Awesome-Agent-Skills-for-Empirical-Research statistical-software-qa

Quality assurance and testing protocols for statistical software

install

source · Clone the upstream repo

git clone https://github.com/brycewang-stanford/Awesome-Agent-Skills-for-Empirical-Research

manifest: skills/26-Data-Wise-scholar/skills/implementation/statistical-software-qa/skill.md

source content

Statistical Software QA

Quality assurance patterns and testing strategies for statistical R packages

Use this skill when working on: R package testing, numerical accuracy validation, reference implementation comparison, edge case identification, statistical correctness verification, or software quality assurance for methodology packages.

Testing Philosophy

Statistical Software is Different

Unlike typical software where "correct output" is clear, statistical software must:

Produce statistically correct results - Not just bug-free
Handle edge cases gracefully - Small samples, boundary conditions
Maintain numerical precision - Floating-point considerations
Match known results - Verification against published examples
Degrade gracefully - Informative errors, not crashes

Testing Pyramid for Statistical Packages

                    ▲
                   /│\
                  / │ \
                 /  │  \
                /Manual│\        <- Human review of outputs
               /  Tests │ \
              /─────────────\
             /  Integration  \   <- Cross-function workflows
            /    Tests        \
           /───────────────────\
          /  Statistical Tests  \  <- Correctness verification
         /                       \
        /─────────────────────────\
       /     Reference Tests       \  <- Match known results
      /                             \
     /───────────────────────────────\
    /        Unit Tests               \  <- Individual functions
   /___________________________________\

Unit Testing Patterns

Pattern 1: Known Value Tests

Test against analytically derivable results:

test_that("indirect effect equals a*b for simple mediation", {
  # Create data where we know true values
  set.seed(42)
  n <- 10000
  x <- rnorm(n)
  m <- 0.5 * x + rnorm(n, sd = 0.1)  # a = 0.5
  y <- 0.3 * m + rnorm(n, sd = 0.1)  # b = 0.3

  result <- mediate(y ~ x + m, mediator = "m", data = data.frame(x, m, y))

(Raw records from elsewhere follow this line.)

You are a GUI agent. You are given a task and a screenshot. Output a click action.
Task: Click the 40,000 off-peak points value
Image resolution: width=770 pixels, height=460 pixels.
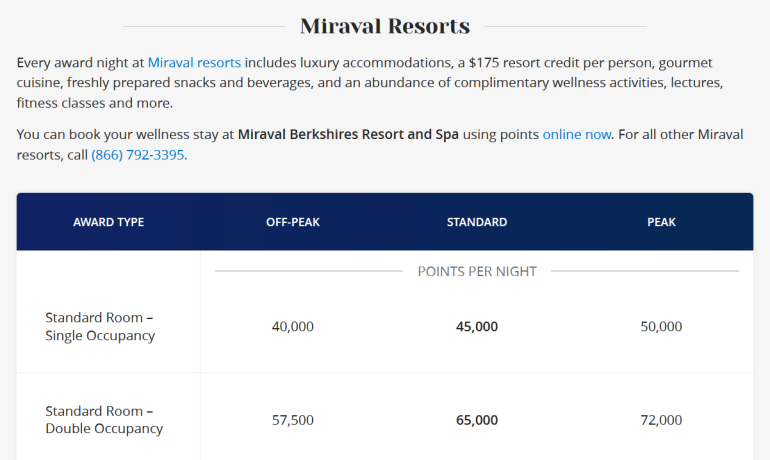click(293, 326)
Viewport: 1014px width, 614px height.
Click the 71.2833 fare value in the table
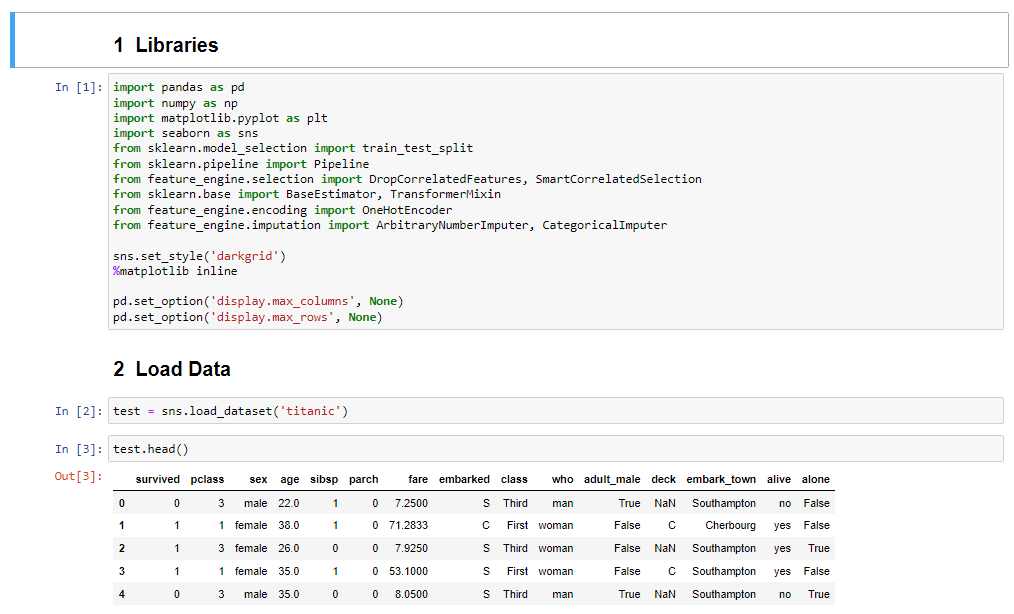(407, 525)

  # True indirect = 0.5 * 0.3 = 0.15
  expect_equal(result$indirect, 0.15, tolerance = 0.02)
})

Pattern 2: Boundary Condition Tests

test_that("handles minimum sample size", {
  # Minimum viable sample
  small_data <- data.frame(
    x = c(0, 0, 1, 1),
    m = c(0, 1, 1, 2),
    y = c(1, 2, 2, 3)
  )

  # Should work without error

  expect_no_error(mediate(y ~ x + m, mediator = "m", data = small_data))

  # Should warn about low power
  expect_warning(
    mediate(y ~ x + m, mediator = "m", data = small_data),
    "sample size"
  )
})

Pattern 3: Equivalence Tests

test_that("bootstrap CI contains delta method CI asymptotically", {
  set.seed(123)
  data <- simulate_mediation(n = 5000, a = 0.3, b = 0.4)

  boot_result <- mediate(data, method = "bootstrap", R = 2000)
  delta_result <- mediate(data, method = "delta")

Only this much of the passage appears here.